> _Problem description_
Render the lines below as a JSON list of strings, one string per line, skipping blank lines and leaving out the pictures.

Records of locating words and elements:
↓

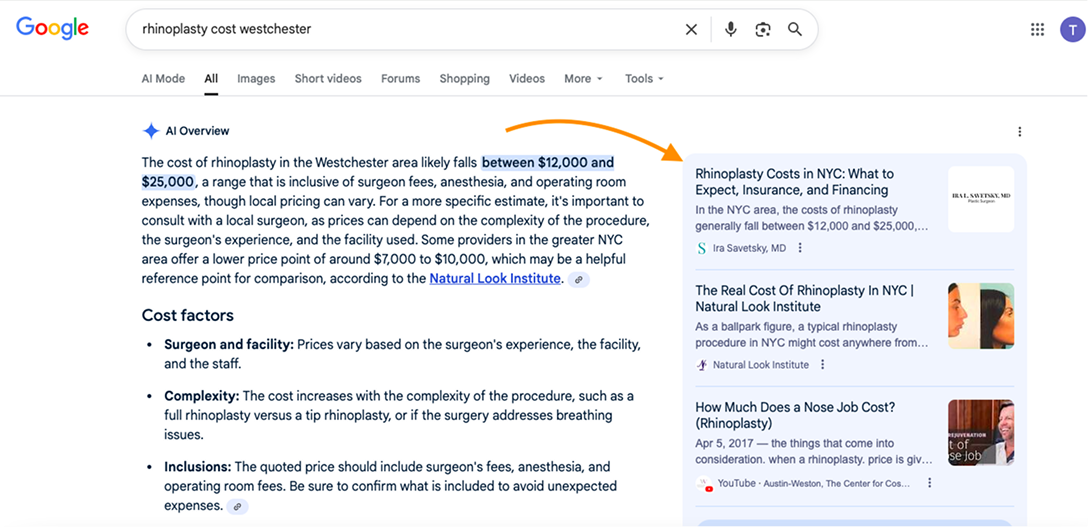Switch to the Images tab
The image size is (1088, 527).
[x=256, y=79]
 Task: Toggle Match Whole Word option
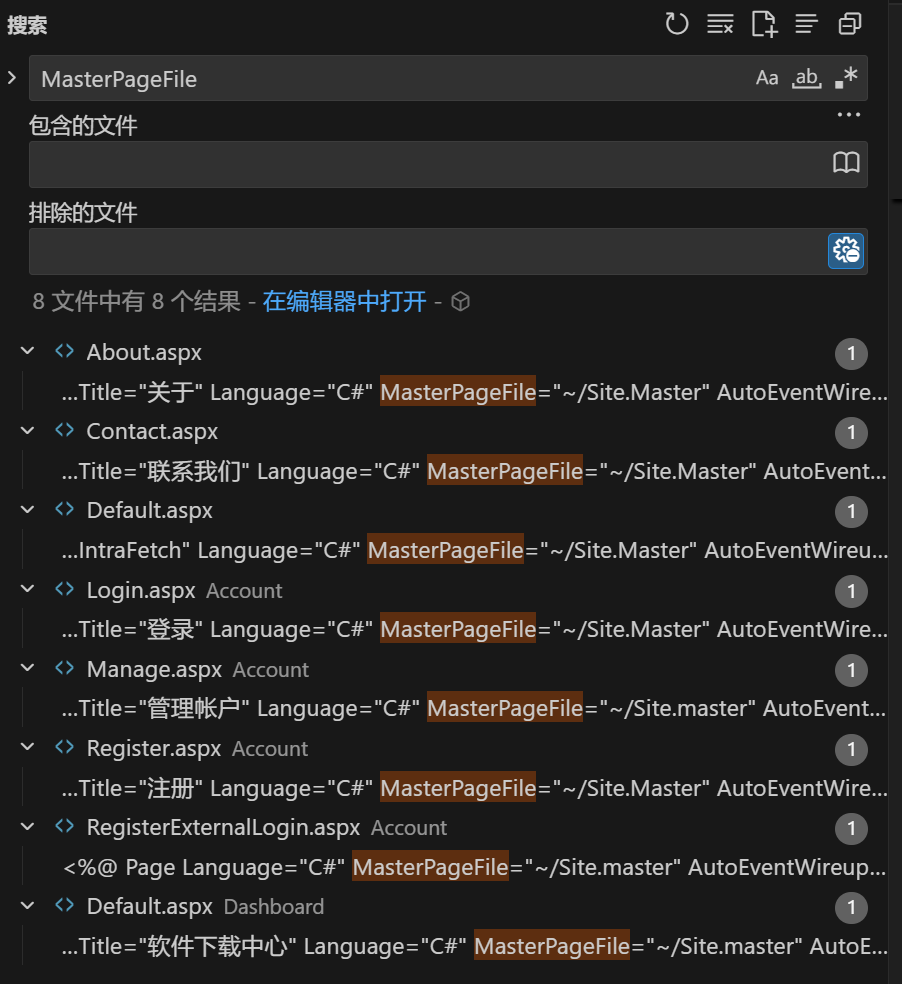pyautogui.click(x=806, y=77)
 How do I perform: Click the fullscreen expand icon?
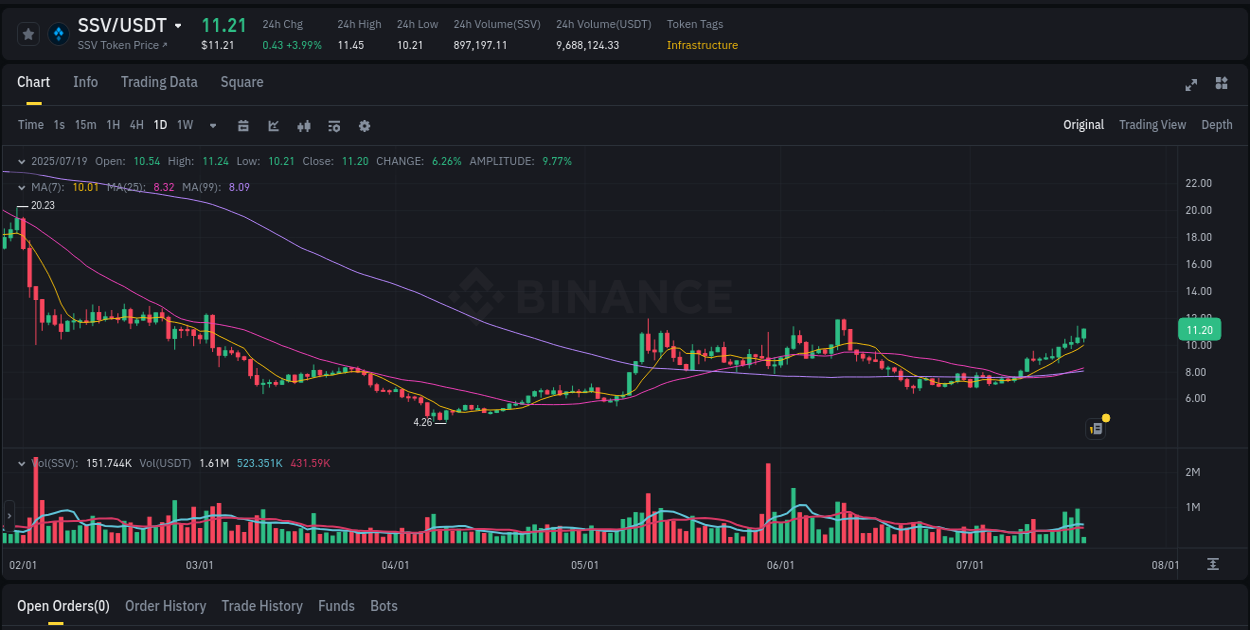(1190, 86)
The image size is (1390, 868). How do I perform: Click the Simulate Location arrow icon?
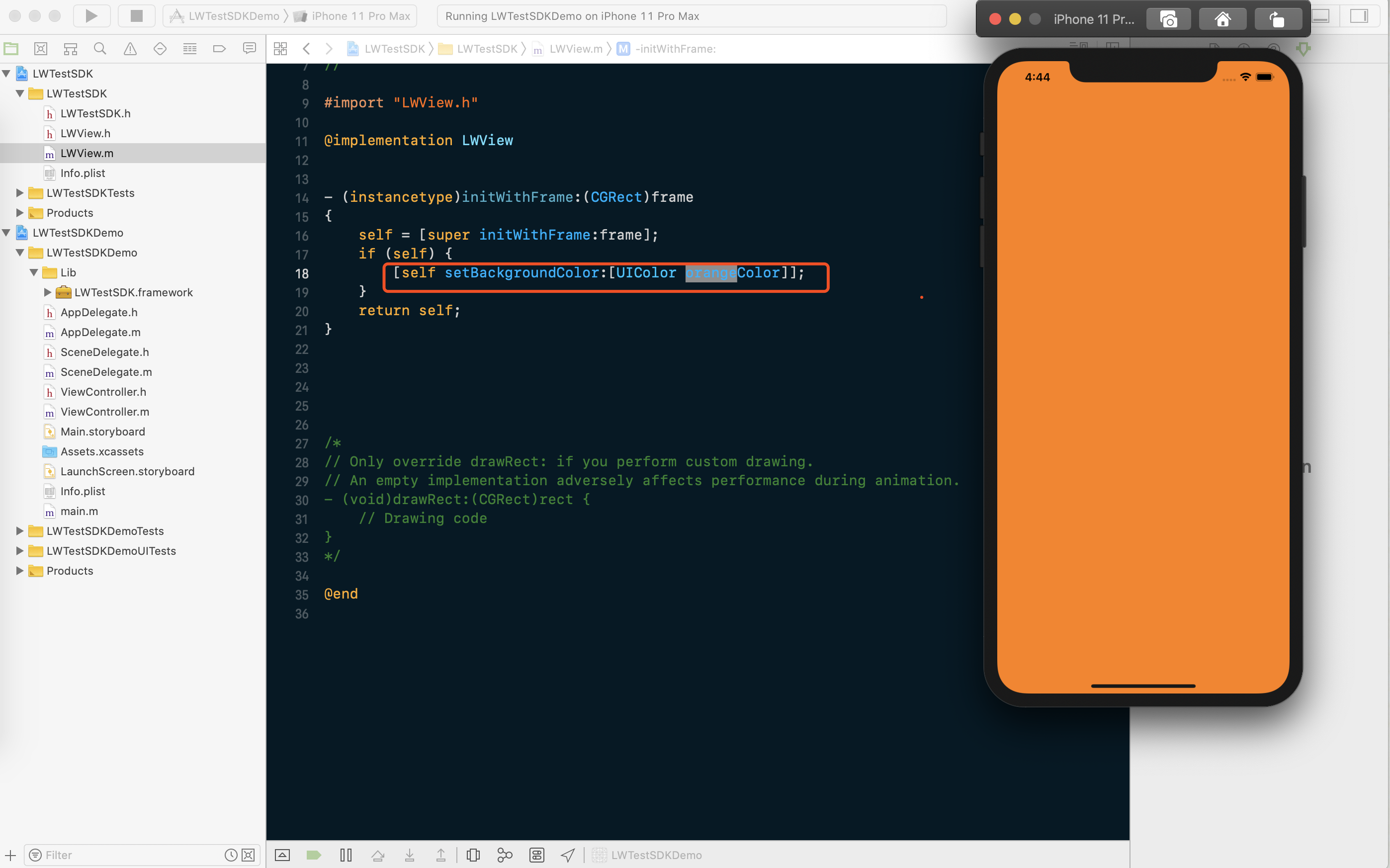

↑

> _Result of the exercise_
[
  "Switch to the Images tab",
  "The image size is (1088, 527).",
  "[x=256, y=79]",
  " Task: Toggle Match Whole Word option",
  "pyautogui.click(x=806, y=77)",
  " How do I perform: Click the fullscreen expand icon?",
  "(1190, 86)",
  "The image size is (1390, 868). How do I perform: Click the Simulate Location arrow icon?"
]